The concern of the present paper is, however, not the politics or poetics of translation but the translation of a poetics. Altaf Husain Hali's Muqaddama Shir-o Shairi (first published in 1890 as a long prose introduction to his divan or collection of ghazals, and then brought out as a book in its own right in 1893) is the first, and perhaps, the only major theoretical treatise on poetry in Urdu. It is also credited with laying the foundation of modern Urdu poetry. Surprisingly, such an important text has not been translated despite Hali being a favourite quarry of the English translators of literary and cultural texts in Urdu. The only attempt to introduce it to the English language readership was made by Laurel Steele, who published a translated summary of the text in the inaugural issue of the journal Annual of Urdu Studies (1981). This significant omission made me choose the Muqaddama for English rendition.

While the literary and cultural importance of the text is obvious, for a student of Translation Studies the importance may also lie elsewhere. The new poetics that Hali tried to formulate in his book is based on his encounters with the English literary tradition solely through translation. As mentioned earlier Hali knew no English. He relied on Urdu translations of English texts that came to him for correction during his employment in Lahore in the 1870's. The other significant aspect is how Hali transplanted the Western literary precepts and practices in an alien but receptive milieu. This is also translation in a wider sense.

Muqaddama is a product of the later phase of Hali's life, a phase in which Sayyid Ahmad Khan (1817-98) and his Aligarh Movement had become the shaping influence on him. The amelioration of the Muslim community, defeated and persecuted in the aftermath of the failed uprising of 1857 (Hali had first hand experience of the chaos and misery that followed the suppression of the uprising) had become the mission of Sayyid Ahmad and Hali joined him as a committed soldier. Hali took up the mission at the literary front. Giving up the traditional poetic form of ghazal, which he had cultivated in the company of his patron Mustafa Khan Shefta (1806-69) and through occasional consultations with Mirza Ghalib (whose biography Yadgar-e Ghalib he wrote in 1897), Hali started working towards the creation of a new poetic attitude and a new idiom. In place of eroticism and formal eulogy which were the major preoccupations of ghazal, qasida and masnavi - the traditional forms of Urdu poetry, Hali focussed on social issues touching the life of his community. Aesthetic pleasure became subservient to social concerns. Like his mentor Hali also moved closer to the English, especially to English literature.
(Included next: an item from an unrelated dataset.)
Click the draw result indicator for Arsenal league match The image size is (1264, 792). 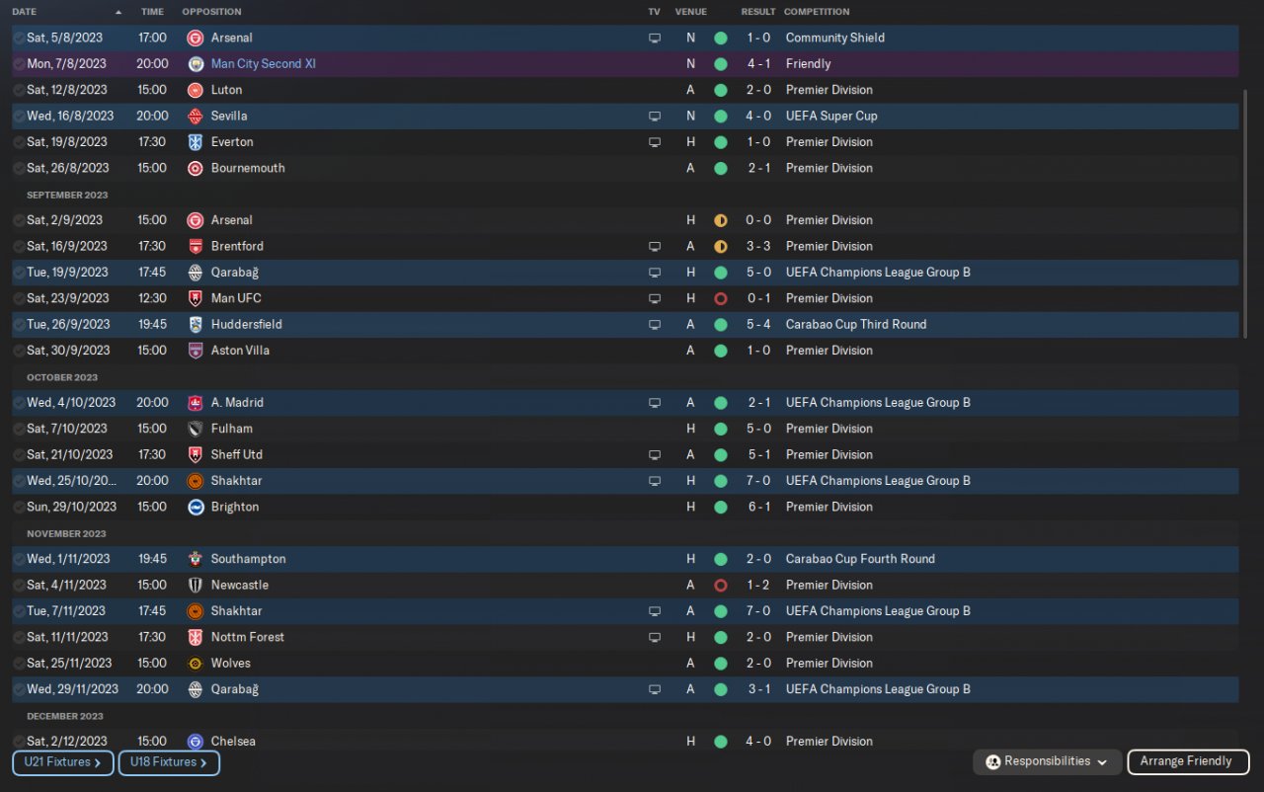click(x=720, y=220)
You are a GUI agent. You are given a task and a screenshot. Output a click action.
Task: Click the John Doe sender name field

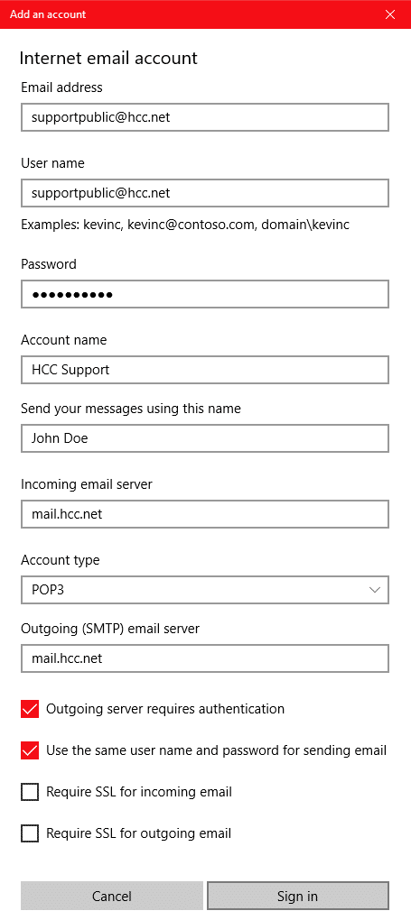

The first concrete manifestations of Hali's poetic attitude was his Musaddas (1879), a long poem on the existing miserable state of the Muslims and their former glory, written at the behest of Sayyid Ahmed Khan.2 The book was enthusiastically received and Hali's new mentor commented in his congratulatory letter to the poet:

It would be entirely correct to say that with this Musaddas begins the modern age of [Urdu] poetry.

(Qtd. in Shackle and Majeed 1997: 35)

Buoyed by the success of Musaddas Hali took upon himself the task of ridding Urdu poetry of its perceived ills, the excessive artifice employed by the poets in the ghazal form being his main concern. In a letter of 1882 he writes:

I want to write a long essay on the poetry of the Muslims from the days of Jahiliya to the present keeping Urdu poetry in mind. The purpose is to describe ways to reform Urdu poetry, which has become very poor and harmful. It will also be shown that if poetry is based on good principles how beneficial it would be for the nation and the art.

(Qtd. in Qureshi 1954: 56, my translation)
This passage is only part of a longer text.